FIELD OF THE INVENTION

The present invention relates generally to improvements in electrical data connectors. More particularly the present invention relates to a shielded compact data connector which permits the termination of plural conductors with reduced cross-talk between terminated conductors.

BACKGROUND OF THE INVENTION

In the field of data/communications technology, information in the form of electrical signals is being transmitted at ever increasing speeds. Along with the desire to transmit information at faster data rates, the industry has also seen the need to reduce the size of hardware employed so as to increase portability and ease of use. In order to keep pace with these improvements, interconnection technology, which includes electrical cables and electrical connectors designed to connect such hardware, has also undergone significant changes. Electrical connectors and cables are now available, which are much smaller in size and may include a higher density of conductive components. These compact data connectors permit the reliable termination of a greater number of electrical conductors within a smaller connector housing. Further, these compact data connectors are also capable of transmitting data at higher data rates.

Such continued improvements in connection technology are not without problems. By decreasing the size of electrical connectors and increasing their density, while still requiring the connectors to transmit data at higher rates, cross-talk between adjacent conductive components within the connector becomes a factor which must be addressed. Additionally, as these components are normally used in close proximity to other electronic components, the individual connector components must be shielded from external interferences such as electro-magnetic interferences (EMI) and radio-frequency interferences (RFI). These interferences can adversely affect the performance levels of the connectors especially at the higher data rates. Thus overall shielding of the connector as well as shielding of the conductive components within the connector becomes a challenge in advancing connector technology.

An additional demand on connector technology is that the connector components must be field installable, that is, the cable is to be terminated by the end user at the location of use. Thus, the components must be easy to field assemble and must provide for accurate termination of a multiplicity of conductors.

It can be appreciated that merely "downsizing" a connector will be insufficient to meet the current requirements of the industry. Smaller connectors must be designed to meet increased signal transmission requirements, by providing both internal and external shielding as well as providing for long term reliable mechanical and electrical performance.

SUMMARY OF THE INVENTION

It is an object of the present invention to provide a shielded electrical connector for terminating discrete conductors of a multi-conductor cable.

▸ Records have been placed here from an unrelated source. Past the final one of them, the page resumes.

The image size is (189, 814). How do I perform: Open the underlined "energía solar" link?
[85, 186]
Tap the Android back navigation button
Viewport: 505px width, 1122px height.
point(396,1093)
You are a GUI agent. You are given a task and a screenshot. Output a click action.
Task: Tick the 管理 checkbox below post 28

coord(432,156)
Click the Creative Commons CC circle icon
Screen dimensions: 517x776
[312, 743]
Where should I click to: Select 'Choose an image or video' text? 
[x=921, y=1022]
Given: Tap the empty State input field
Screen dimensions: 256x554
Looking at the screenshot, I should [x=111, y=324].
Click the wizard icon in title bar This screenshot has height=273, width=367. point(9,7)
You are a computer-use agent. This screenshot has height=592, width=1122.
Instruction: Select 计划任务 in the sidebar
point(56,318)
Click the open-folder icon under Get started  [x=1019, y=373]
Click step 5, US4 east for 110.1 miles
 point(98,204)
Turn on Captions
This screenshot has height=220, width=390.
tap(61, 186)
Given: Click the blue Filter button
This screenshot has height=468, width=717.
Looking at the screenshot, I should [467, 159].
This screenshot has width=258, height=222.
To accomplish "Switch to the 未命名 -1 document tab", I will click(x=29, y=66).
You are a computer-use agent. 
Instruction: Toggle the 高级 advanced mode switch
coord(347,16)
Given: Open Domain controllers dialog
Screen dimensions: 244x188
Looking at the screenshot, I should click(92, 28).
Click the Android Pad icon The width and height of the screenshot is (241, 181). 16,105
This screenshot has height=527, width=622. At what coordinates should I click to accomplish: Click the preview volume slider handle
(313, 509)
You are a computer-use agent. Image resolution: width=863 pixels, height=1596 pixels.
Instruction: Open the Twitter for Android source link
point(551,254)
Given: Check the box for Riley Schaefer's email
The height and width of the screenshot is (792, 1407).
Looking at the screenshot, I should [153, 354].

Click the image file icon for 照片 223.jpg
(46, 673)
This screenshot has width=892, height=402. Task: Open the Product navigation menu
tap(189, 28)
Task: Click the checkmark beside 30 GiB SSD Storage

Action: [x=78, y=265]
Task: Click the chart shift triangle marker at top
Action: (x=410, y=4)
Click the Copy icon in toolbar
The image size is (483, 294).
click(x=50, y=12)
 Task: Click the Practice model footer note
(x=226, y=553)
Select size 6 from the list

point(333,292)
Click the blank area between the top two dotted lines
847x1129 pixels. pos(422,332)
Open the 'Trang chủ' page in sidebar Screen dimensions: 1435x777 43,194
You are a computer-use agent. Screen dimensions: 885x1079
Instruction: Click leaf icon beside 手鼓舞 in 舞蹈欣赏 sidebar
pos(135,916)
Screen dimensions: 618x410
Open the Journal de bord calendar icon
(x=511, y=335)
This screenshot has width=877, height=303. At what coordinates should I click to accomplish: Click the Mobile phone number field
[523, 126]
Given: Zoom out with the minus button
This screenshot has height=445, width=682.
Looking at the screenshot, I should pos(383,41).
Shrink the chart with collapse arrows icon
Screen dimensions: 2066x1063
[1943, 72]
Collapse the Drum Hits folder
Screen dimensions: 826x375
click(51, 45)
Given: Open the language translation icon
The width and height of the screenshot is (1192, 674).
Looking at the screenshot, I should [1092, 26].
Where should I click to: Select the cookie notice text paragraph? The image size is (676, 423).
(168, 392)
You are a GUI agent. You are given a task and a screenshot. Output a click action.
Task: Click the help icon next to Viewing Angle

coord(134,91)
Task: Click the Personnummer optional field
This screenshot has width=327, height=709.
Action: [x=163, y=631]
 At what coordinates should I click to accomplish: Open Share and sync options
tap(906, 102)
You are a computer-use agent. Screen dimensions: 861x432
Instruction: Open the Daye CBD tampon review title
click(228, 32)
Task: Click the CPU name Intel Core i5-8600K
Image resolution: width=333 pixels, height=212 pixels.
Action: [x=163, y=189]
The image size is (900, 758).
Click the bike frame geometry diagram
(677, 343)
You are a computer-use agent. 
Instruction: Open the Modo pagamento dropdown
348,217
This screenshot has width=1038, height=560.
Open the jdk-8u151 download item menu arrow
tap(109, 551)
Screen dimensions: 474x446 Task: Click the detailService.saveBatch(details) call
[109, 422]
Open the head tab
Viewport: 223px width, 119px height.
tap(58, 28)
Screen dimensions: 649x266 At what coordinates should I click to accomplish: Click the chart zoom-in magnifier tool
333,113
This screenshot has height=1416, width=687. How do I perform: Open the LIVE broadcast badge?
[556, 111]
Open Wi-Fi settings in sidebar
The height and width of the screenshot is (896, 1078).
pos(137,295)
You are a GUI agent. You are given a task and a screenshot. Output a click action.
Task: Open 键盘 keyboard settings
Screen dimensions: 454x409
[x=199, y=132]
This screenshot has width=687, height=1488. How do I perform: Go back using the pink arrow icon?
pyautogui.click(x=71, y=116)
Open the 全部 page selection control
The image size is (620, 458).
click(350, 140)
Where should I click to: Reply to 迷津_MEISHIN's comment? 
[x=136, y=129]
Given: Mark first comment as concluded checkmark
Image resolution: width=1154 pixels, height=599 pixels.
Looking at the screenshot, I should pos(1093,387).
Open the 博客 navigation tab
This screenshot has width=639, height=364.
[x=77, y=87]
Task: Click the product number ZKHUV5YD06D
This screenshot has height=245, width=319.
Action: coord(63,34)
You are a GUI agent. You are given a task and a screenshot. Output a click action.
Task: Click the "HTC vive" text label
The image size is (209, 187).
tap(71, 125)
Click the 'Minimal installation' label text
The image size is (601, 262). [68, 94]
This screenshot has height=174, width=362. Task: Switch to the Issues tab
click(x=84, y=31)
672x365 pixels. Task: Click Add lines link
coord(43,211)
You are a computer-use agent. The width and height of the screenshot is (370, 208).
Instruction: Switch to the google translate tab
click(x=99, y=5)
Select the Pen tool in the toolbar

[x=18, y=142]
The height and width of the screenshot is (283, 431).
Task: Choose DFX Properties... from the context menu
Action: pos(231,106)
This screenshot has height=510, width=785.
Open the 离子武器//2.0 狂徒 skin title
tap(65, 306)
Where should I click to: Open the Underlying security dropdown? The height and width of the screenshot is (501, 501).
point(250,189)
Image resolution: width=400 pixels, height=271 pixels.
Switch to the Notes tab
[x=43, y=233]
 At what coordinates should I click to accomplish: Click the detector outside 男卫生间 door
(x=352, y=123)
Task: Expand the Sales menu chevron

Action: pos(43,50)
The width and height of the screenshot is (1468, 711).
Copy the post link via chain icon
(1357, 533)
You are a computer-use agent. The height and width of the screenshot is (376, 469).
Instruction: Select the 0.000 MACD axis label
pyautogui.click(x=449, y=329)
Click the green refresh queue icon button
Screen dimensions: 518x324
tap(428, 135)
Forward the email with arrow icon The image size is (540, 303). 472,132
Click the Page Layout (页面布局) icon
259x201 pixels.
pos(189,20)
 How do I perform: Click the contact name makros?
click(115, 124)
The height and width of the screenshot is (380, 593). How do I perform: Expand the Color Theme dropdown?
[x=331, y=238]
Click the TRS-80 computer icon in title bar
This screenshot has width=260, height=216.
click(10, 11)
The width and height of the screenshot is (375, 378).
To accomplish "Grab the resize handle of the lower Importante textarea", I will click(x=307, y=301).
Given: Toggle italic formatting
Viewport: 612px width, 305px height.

It is a further object of the present invention to provide an electrical connector having a conductor shield which provides electrical shielding between conductors terminated by the connector.

It is a still further object of the present invention to provide an electrical connector including a conductor holding block which supports plural conductors of a multi-conductor cable adjacent insulation displacing contacts of the connector, such conductor holding block including a conductive shield for shielding one set of terminated conductors from an adjacent set of terminated conductors.

In the efficient attainment of these and other objects, the present invention provides an electrical connector for terminating individually insulated conductors of a multi-conductor cable. The connector includes an insulative housing which supports plural electrical contacts therein. The contacts include insulation displacing contact portions which are aligned in a longitudinally and vertically spaced arrangement. A conductor holding block is movably supported by the housing for insertable movement with respect to the insulation displacing contact portions. The conductor holding block includes individual contact slots for receipt of the insulation displacing contact portions upon movement of the holding block with respect to said housing. The conductor holding block further includes vertically spaced conductor receiving passages in communication with the contact slots for receipt of the individually insulated conductors of the cable and for alignment of the conductors with the insulation displacing contact portions and for simultaneous insulation displacing termination therewith.

As more particularly described by way of the preferred embodiment herein, the insulation displacing contact portions are generally aligned in a pair of contact rows which are longitudinally and vertically spaced. The connector further includes an electrically conductive conductor shield which is positionable over one of the rows of insulation displacing contact portions. The conductor shield shields one row of terminated conductors from the conductors terminated by the other row of contacts to provide electrical shielding therebetween. The conductor shield may be supported by the conductor holding block for movement therewith.

BRIEF DESCRIPTION OF THE DRAWINGS

FIG. 1 is an exploded perspective view of the compact data connector of the present invention and a shielded multi-conductor electrical cable positioned for termination therewith.

FIG. 2 is an exploded perspective view of the termination subassembly of the connector of FIG. 1.

FIG. 3 is an enlarged perspective showing of the conductor holding block and contact shield of the connector of FIG. 1.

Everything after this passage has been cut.